**Set problem**
Copy the lines of the data from the line containing "Given: Click the SYN:A button" up to and including the line containing "Looking at the screenshot, I should 312,295.", reproducing them exactly.

>> START Supplied information

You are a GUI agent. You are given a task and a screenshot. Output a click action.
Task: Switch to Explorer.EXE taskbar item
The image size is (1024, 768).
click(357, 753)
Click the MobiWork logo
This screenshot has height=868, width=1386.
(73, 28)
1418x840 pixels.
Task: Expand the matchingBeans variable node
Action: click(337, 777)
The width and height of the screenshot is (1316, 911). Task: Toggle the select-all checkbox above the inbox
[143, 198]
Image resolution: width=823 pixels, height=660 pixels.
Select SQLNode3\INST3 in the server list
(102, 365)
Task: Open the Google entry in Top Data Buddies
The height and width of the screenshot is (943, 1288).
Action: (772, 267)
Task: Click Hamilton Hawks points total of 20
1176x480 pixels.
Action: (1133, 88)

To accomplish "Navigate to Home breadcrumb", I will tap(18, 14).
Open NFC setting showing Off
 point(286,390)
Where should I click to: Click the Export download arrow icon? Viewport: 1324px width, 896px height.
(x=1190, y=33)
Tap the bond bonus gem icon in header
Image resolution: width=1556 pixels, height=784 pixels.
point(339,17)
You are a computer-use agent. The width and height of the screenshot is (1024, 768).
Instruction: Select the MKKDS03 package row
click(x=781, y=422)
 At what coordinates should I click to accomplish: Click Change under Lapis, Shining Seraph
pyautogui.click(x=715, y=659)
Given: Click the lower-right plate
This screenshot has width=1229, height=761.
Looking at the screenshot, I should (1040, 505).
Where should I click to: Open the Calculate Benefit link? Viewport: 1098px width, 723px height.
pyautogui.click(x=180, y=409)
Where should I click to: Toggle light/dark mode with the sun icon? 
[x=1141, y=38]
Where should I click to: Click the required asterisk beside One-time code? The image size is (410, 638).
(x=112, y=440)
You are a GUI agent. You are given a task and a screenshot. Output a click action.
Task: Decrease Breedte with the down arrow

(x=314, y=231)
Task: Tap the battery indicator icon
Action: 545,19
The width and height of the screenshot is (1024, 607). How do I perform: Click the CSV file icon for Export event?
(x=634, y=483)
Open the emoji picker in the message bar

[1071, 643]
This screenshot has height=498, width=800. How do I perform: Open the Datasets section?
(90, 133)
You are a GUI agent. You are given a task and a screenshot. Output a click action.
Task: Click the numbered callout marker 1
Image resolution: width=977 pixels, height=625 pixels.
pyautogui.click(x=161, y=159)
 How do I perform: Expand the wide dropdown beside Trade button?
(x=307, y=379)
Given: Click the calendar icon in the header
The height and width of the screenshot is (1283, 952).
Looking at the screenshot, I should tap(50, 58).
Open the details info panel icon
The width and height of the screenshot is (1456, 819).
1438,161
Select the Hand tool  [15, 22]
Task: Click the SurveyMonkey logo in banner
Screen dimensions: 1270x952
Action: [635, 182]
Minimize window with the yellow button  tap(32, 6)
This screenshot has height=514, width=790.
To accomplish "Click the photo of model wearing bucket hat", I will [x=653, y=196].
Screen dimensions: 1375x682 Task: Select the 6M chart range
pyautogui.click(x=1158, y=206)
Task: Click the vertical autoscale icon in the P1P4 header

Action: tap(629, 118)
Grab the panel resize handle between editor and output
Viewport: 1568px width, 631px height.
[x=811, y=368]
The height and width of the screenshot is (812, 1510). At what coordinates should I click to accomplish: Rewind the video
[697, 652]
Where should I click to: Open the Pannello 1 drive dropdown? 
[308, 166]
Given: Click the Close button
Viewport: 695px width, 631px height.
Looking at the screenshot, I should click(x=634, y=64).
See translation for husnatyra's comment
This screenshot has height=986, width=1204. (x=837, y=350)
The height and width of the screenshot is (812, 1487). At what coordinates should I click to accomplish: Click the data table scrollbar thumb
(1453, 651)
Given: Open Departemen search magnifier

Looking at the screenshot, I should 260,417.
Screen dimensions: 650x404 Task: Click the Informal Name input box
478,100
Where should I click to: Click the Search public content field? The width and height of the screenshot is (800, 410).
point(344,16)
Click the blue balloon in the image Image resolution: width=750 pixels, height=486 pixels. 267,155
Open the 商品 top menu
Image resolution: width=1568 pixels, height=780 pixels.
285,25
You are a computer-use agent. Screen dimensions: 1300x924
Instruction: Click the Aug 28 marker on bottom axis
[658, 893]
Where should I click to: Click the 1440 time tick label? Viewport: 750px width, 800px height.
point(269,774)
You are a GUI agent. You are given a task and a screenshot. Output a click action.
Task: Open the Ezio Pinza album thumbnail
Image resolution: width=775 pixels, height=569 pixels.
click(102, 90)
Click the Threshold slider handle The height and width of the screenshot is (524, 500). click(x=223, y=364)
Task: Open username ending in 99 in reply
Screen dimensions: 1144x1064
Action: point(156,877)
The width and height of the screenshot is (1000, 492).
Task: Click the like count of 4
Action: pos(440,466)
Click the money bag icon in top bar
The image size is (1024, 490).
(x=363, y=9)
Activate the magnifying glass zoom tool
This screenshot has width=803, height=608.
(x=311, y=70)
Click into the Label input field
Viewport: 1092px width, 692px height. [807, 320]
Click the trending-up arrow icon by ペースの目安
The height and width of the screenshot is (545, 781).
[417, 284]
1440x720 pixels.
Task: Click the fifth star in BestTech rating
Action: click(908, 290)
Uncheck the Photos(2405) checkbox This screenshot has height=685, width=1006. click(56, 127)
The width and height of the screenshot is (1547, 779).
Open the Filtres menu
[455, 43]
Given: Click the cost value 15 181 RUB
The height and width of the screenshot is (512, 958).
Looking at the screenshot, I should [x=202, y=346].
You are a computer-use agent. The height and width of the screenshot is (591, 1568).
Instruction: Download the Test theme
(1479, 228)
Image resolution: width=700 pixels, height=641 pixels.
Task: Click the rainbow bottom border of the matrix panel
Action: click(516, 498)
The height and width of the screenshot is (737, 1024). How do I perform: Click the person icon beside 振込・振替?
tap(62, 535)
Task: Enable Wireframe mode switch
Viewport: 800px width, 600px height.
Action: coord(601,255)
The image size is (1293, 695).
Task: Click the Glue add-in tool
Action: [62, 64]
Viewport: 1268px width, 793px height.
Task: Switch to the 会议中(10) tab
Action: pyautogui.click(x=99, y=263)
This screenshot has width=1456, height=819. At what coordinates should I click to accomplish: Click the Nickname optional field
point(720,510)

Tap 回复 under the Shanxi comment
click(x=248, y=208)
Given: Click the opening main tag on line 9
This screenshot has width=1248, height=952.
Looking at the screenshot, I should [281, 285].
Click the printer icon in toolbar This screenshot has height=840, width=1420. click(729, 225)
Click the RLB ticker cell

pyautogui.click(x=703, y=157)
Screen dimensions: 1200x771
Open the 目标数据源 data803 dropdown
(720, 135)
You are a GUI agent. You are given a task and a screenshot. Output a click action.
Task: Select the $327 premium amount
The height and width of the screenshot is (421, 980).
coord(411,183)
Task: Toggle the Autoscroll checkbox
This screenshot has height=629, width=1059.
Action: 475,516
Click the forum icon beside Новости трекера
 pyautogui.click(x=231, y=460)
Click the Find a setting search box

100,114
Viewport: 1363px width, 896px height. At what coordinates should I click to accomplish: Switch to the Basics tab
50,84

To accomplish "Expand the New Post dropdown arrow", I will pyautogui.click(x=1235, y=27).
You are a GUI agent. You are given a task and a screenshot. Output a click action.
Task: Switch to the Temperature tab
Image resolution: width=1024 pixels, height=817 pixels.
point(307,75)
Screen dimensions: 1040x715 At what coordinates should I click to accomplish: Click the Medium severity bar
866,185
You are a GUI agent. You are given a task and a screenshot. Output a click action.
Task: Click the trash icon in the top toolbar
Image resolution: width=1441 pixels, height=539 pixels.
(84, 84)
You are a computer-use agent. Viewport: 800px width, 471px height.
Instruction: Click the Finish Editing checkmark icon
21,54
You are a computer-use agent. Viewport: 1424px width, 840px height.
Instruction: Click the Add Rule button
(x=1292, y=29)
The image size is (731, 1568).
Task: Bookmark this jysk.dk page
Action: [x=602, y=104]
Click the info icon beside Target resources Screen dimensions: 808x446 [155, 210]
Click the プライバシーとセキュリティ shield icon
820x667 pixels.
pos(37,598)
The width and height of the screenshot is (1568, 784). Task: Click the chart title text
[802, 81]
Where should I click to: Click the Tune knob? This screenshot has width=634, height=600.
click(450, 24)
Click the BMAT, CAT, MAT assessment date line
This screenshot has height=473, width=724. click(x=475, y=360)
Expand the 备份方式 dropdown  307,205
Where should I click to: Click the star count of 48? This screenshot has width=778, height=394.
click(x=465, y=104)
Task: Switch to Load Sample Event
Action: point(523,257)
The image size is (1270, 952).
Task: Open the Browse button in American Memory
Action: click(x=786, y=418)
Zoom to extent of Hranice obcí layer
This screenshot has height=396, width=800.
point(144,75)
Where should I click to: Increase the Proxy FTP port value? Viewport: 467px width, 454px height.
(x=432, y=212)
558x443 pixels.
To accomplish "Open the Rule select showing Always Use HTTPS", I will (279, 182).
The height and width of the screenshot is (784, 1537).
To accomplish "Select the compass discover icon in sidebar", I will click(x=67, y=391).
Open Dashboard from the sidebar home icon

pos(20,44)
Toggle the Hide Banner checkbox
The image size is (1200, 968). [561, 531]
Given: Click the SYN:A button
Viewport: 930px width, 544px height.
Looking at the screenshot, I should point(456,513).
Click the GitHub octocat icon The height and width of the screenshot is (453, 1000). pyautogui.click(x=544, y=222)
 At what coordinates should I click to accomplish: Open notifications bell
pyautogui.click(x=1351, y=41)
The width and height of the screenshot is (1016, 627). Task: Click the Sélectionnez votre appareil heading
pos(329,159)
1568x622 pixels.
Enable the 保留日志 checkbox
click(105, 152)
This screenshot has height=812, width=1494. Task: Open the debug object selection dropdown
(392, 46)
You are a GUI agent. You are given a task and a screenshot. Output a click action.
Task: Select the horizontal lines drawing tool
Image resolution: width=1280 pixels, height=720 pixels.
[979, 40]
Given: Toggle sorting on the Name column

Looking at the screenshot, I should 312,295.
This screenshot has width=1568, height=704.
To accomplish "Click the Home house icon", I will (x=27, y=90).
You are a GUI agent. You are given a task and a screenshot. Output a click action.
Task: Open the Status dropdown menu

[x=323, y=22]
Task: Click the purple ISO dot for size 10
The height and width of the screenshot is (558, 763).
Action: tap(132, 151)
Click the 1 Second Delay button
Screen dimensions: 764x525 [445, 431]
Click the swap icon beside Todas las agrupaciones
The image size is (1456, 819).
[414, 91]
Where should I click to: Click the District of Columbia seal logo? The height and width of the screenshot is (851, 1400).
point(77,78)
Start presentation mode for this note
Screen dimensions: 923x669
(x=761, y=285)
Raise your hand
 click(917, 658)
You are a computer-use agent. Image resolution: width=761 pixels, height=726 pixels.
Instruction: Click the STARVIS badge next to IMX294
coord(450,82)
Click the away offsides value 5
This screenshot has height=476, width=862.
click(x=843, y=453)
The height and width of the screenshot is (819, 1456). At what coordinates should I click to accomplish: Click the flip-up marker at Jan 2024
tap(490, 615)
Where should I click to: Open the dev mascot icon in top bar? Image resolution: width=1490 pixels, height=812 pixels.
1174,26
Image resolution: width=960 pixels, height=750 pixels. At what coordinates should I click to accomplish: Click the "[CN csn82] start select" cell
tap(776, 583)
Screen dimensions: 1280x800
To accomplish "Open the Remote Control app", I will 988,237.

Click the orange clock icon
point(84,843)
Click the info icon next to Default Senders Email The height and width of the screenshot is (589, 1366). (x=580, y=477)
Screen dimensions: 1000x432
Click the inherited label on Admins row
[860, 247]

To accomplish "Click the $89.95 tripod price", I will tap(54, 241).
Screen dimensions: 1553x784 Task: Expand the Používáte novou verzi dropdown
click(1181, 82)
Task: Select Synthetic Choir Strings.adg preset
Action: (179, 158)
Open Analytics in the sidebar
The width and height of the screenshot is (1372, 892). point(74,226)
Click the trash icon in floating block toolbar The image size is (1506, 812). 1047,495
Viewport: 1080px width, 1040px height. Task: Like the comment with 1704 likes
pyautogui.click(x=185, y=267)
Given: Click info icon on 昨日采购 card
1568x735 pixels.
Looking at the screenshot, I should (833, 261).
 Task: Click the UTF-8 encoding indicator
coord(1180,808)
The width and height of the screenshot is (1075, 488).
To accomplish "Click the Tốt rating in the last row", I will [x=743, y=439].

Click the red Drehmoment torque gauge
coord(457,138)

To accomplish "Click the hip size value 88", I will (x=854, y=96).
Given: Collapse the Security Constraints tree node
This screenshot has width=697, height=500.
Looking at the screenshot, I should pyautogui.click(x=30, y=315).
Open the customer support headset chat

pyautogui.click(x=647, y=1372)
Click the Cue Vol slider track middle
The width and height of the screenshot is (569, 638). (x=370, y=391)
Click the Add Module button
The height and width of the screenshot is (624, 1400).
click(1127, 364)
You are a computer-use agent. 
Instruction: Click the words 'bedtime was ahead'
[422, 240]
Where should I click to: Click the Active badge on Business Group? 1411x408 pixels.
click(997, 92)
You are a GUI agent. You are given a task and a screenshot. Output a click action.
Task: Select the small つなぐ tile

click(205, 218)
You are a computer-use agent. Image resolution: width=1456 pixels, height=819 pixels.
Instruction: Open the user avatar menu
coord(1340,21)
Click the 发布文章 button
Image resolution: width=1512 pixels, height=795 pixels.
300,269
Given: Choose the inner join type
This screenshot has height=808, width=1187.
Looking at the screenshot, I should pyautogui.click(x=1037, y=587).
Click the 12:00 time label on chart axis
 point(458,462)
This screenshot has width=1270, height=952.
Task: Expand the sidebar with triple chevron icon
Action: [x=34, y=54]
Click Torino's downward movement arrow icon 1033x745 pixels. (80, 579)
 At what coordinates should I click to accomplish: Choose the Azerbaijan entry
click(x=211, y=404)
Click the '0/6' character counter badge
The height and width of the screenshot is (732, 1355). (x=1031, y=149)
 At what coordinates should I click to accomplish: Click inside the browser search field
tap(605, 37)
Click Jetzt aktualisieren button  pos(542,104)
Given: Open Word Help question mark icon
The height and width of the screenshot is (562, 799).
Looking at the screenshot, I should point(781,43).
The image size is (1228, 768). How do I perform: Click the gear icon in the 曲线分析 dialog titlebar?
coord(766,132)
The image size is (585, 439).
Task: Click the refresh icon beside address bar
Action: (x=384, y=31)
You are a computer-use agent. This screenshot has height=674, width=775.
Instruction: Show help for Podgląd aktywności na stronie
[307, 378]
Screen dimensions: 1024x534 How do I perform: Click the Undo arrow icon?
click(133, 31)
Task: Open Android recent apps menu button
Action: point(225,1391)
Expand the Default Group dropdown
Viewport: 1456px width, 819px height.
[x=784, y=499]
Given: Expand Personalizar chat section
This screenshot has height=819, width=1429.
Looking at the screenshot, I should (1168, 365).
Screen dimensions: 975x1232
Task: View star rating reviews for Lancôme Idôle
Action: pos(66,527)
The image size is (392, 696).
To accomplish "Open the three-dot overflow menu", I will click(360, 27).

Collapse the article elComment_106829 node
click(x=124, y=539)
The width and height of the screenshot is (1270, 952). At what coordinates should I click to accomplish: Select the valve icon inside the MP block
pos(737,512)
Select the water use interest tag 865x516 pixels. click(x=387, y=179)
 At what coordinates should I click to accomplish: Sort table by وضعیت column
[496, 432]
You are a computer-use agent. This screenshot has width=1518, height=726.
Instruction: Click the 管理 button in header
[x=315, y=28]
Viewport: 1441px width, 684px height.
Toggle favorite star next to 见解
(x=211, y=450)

>> END Supplied information

**Written reply**
Given: Click the SYN:A button
Viewport: 930px width, 544px height.
Looking at the screenshot, I should point(456,513).
Click the GitHub octocat icon The height and width of the screenshot is (453, 1000). pyautogui.click(x=544, y=222)
 At what coordinates should I click to accomplish: Open notifications bell
pyautogui.click(x=1351, y=41)
The width and height of the screenshot is (1016, 627). Task: Click the Sélectionnez votre appareil heading
pos(329,159)
1568x622 pixels.
Enable the 保留日志 checkbox
click(105, 152)
This screenshot has height=812, width=1494. Task: Open the debug object selection dropdown
(392, 46)
You are a GUI agent. You are given a task and a screenshot. Output a click action.
Task: Select the horizontal lines drawing tool
Image resolution: width=1280 pixels, height=720 pixels.
[979, 40]
Given: Toggle sorting on the Name column

Looking at the screenshot, I should 312,295.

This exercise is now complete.